> _COMPITO DA SVOLGERE 1_
Nel testo sulla Roma antica, elenca tutti coloro sui quali il pater familias esercitava un controllo completo.
> _COMPITO DA SVOLGERE 2_
Secondo il testo sulla Roma antica, in quale anno mitico avvenne la fondazione dell'Urbe?
> _COMPITO DA SVOLGERE 3_
Traduci in inglese questa frase del testo sulla Roma antica: "Il sesso quale espressione di amore passionale era frequentemente associato piuttosto alle relazioni extraconiugali, ma pare fosse componente importante anche di molti matrimoni."

Nella Roma antica, amore, sesso, e matrimonio erano definiti dal patriarcato. Il pater familias, a capo del parentado e della domus, esercitava completo controllo sulla moglie, sui figli e sul personale servile. Questo paradigma veniva in parte giustificato da una delle storie del mito fondativo di Roma: la fondazione dell'Urbe nel mitico 753 a.C. scaturiva dall'esercizio del controllo sulla vita di Remo da parte di Romolo, in un assassinio conseguente un litigio.
Subito prima o dopo quest'evento, il mito vuole i Romani attaccassero le tribù confinanti, rapendone le donne come mitizzato dalla tradizione del Ratto delle Sabine. Queste tribù contrattaccarono onde riappropriarsi delle proprie donne, ma una delle rapite — Ersilia, divenuta moglie di Romolo — si frammise tra i contendenti, difendendo la condotta romana e, incoraggiando le altre donne a fare altrettanto, scongiurando così uccisioni inutili. Che il racconto sia riconducibile o meno ad un evento storico, ciò che conta è che esso esemplifica, fondandolo miticamente, il paradigma della relazione maschio-femmina nella Roma antica: l'uomo esercitava il potere, e la donna doveva riconoscerlo e agire di conseguenza. La struttura sociale, così informata da religione e tradizione, dettava gli uomini approntassero le regole e le donne le seguissero.
Questo era il paradigma basilare circa l'amore, il sesso, e il matrimonio nell'antica Roma; e, quantunque vi fossero certamente eccezioni, le fonti provano inconfutabilmente che l'esperienza della maggior parte delle coppie sposate aderiva a questo modello. Quello che oggi chiameremmo amore romantico, quantunque riconosciuto e lodato dai poeti, non aveva che ruolo modesto in molti matrimoni; ma pure vi sono testimonianze di forti unioni basate su mutuo amore e rispetto. Il sesso quale espressione di amore passionale era frequentemente associato piuttosto alle relazioni extraconiugali, ma pare fosse componente importante anche di molti matrimoni. L'unione coniugale era considerata fondamenta della società non solo eticamente, ma, come in numerosi casi del patriziato e del ceto abbiente, anche economicamente, quale sorta di transazione commerciale che riconosceva al sesso lo scopo di produrre prole, e all'amore romantico un'aura di lusso non permessa che a pochi — gli altri, apparentemente, dovevano farne a meno.

> _INFORMAZIONI ESTRATTE_
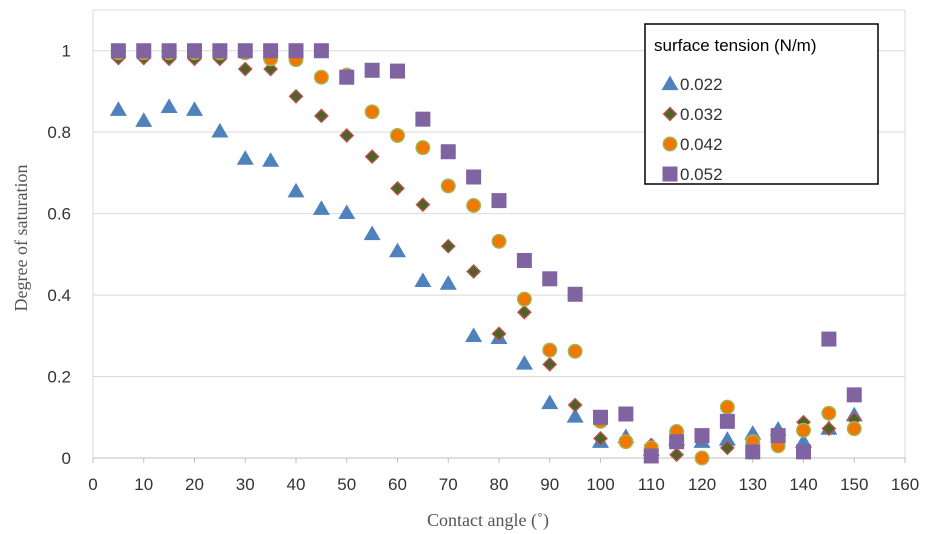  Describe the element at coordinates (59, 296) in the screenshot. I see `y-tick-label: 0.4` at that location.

...

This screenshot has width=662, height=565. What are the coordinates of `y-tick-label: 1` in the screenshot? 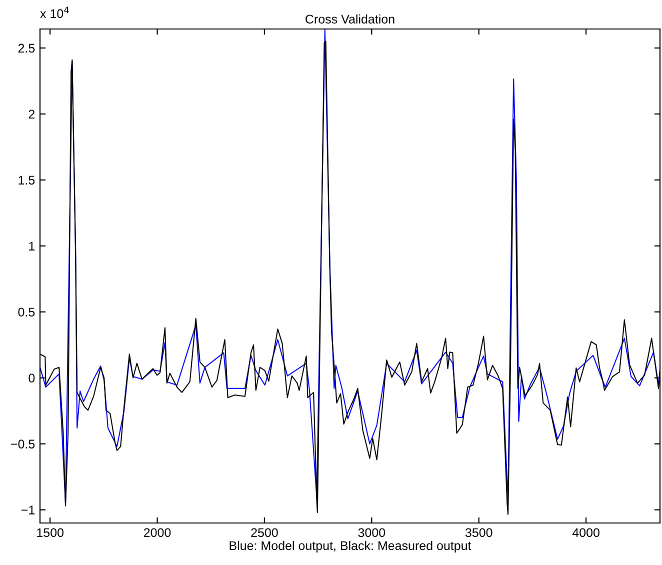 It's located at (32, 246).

> _SOLUZIONE DEL COMPITO 1_
La moglie, i figli e il personale servile.

> _SOLUZIONE DEL COMPITO 2_
Nel mitico 753 a.C.

> _SOLUZIONE DEL COMPITO 3_
Sex as an expression of passionate love was frequently associated instead with extramarital relationships, but it seems to have been an important component of many marriages as well.